# Task item:
Return the lines below exactly as they appear, please, starting with the first and ending with the one that contains "Task: Click green".

(Recorded data)
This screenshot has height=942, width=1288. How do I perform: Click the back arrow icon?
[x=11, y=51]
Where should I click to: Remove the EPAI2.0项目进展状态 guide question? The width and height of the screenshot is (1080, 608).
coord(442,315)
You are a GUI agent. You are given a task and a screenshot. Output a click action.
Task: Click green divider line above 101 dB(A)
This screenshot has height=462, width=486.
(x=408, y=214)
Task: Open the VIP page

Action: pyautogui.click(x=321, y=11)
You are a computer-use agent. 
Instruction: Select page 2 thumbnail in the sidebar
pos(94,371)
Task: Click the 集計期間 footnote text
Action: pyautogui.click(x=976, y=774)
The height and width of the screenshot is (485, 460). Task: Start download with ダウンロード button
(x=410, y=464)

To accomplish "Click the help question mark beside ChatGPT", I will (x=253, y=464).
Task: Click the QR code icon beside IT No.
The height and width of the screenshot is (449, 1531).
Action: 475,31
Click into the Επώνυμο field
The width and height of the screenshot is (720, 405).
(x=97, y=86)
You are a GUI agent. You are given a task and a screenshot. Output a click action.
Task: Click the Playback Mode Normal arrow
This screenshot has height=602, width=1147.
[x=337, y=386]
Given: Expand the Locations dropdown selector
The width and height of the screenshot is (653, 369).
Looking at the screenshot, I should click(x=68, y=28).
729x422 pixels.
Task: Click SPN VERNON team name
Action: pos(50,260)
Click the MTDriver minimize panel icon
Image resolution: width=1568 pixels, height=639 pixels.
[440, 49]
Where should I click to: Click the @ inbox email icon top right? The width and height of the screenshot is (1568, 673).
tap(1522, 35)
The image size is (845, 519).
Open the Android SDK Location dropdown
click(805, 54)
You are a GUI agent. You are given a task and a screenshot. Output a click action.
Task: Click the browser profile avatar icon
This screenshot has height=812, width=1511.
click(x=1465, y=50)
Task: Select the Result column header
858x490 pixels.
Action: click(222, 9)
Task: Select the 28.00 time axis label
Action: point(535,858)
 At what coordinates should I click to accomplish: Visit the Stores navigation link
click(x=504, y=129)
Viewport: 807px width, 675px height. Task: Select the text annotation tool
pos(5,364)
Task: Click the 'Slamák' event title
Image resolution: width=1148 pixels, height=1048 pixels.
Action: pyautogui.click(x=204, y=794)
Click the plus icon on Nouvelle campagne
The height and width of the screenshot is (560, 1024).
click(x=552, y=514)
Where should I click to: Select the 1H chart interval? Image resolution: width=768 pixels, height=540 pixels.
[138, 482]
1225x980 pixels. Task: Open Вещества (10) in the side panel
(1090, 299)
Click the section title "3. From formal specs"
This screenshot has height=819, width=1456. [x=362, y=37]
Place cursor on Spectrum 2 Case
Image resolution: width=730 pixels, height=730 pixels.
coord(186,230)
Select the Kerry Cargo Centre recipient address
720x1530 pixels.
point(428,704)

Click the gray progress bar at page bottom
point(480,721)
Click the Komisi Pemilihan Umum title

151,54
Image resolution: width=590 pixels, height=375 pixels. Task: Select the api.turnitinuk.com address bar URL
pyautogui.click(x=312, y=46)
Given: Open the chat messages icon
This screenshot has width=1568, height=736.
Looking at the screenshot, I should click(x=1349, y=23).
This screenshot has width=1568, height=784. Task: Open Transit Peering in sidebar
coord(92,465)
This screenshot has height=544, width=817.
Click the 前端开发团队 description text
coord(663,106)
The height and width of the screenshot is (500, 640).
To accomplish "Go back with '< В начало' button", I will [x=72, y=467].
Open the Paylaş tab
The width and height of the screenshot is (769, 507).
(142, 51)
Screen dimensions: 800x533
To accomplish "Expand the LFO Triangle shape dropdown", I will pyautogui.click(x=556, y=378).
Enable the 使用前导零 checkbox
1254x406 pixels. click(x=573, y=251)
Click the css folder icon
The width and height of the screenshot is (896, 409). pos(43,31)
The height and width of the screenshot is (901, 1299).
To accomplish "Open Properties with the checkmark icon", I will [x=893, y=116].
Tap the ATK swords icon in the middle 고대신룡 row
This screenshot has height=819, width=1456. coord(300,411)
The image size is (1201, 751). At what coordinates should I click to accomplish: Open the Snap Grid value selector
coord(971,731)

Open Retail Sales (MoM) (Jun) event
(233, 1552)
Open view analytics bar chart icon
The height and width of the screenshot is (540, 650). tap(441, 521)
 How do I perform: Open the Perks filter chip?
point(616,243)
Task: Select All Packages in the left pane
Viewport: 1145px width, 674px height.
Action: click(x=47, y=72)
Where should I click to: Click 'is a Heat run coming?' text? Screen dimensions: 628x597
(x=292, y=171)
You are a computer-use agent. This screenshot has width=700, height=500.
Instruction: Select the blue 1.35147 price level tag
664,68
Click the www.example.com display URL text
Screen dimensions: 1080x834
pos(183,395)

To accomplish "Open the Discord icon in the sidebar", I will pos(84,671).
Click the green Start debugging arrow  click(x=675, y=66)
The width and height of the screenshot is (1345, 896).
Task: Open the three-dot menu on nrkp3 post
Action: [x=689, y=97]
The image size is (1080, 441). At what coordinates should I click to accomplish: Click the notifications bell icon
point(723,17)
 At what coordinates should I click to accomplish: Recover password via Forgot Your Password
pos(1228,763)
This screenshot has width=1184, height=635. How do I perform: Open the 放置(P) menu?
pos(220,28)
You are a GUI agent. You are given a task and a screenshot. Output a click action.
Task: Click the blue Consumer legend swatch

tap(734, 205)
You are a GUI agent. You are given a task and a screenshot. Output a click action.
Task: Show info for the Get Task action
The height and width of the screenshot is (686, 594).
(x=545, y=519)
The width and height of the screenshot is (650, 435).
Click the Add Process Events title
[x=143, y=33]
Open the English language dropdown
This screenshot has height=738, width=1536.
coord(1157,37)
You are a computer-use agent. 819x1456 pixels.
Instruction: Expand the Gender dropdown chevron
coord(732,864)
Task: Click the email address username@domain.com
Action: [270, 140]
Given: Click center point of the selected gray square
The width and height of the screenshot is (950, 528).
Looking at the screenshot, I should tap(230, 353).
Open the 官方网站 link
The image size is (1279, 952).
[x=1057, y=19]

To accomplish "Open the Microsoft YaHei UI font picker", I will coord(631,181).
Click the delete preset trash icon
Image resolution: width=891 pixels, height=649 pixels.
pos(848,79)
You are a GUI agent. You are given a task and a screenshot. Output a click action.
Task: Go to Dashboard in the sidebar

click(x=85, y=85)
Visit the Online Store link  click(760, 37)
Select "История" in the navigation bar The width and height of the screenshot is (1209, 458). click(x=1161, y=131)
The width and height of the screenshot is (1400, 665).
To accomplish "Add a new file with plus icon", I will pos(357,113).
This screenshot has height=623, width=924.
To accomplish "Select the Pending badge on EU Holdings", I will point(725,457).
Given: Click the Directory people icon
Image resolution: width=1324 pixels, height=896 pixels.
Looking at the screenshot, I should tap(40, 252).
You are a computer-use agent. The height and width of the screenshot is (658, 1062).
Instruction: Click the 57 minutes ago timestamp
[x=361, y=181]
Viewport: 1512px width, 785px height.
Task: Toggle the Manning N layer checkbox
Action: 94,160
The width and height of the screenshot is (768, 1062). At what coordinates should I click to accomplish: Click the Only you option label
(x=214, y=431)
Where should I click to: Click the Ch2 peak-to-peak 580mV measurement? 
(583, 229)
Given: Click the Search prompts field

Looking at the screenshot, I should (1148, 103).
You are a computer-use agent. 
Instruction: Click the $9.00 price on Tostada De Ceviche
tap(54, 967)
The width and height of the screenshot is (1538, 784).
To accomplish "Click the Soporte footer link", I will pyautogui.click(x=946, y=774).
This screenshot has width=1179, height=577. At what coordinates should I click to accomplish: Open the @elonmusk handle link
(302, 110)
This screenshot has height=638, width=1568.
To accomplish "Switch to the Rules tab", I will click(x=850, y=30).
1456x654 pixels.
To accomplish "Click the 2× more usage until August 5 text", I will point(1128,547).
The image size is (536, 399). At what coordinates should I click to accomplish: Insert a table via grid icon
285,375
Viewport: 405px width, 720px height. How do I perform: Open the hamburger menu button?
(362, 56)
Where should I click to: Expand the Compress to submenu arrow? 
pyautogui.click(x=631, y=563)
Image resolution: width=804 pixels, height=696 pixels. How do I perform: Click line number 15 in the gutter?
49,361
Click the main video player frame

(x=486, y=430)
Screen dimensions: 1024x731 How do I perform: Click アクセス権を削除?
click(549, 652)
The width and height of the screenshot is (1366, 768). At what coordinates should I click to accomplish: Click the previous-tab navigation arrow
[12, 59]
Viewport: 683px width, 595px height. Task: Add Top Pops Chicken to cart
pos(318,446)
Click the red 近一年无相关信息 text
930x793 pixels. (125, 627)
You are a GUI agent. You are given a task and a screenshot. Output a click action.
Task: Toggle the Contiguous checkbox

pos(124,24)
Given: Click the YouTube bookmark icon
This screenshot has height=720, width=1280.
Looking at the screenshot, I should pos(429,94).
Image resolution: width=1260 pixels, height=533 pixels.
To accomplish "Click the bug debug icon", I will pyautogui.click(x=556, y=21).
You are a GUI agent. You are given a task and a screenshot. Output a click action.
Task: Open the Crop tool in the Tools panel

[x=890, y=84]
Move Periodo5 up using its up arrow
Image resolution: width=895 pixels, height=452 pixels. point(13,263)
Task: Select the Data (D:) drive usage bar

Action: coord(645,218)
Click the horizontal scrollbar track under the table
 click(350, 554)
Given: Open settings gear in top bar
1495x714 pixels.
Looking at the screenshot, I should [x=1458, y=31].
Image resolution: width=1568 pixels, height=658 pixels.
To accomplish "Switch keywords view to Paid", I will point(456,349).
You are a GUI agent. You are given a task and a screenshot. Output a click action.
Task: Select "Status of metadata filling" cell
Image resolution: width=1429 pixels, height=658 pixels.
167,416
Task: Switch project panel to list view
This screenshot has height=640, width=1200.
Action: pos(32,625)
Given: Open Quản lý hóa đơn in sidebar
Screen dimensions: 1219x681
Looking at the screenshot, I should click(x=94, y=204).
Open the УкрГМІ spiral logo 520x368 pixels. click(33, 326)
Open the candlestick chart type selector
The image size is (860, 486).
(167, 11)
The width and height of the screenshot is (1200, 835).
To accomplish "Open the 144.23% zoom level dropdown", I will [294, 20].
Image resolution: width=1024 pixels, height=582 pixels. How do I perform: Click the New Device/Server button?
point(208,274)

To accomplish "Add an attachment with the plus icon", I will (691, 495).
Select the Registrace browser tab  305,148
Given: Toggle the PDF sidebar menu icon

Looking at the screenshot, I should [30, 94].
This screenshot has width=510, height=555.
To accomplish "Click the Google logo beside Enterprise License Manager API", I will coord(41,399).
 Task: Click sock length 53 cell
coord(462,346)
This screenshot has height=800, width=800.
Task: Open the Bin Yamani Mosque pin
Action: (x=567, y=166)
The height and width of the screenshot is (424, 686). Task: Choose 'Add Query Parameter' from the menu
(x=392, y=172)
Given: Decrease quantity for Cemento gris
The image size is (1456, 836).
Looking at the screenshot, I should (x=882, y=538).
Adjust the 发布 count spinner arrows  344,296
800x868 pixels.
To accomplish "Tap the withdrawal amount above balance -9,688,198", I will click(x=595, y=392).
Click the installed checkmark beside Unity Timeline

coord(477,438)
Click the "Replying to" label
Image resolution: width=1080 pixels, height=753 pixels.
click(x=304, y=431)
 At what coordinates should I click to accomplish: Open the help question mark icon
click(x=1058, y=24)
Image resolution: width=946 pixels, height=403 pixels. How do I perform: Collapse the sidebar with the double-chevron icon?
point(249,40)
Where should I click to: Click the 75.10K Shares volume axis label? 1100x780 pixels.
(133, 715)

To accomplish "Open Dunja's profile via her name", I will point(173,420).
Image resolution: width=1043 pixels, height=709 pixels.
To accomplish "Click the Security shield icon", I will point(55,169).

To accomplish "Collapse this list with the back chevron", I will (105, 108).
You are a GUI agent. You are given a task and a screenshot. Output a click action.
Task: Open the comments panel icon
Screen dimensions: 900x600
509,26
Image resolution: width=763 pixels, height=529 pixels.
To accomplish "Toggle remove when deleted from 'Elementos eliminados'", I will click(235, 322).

# Answer space:
This screenshot has height=942, width=1288. How do I perform: Click the back arrow icon?
[x=11, y=51]
Where should I click to: Remove the EPAI2.0项目进展状态 guide question? The width and height of the screenshot is (1080, 608).
coord(442,315)
You are a GUI agent. You are given a task and a screenshot. Output a click action.
Task: Click green divider line above 101 dB(A)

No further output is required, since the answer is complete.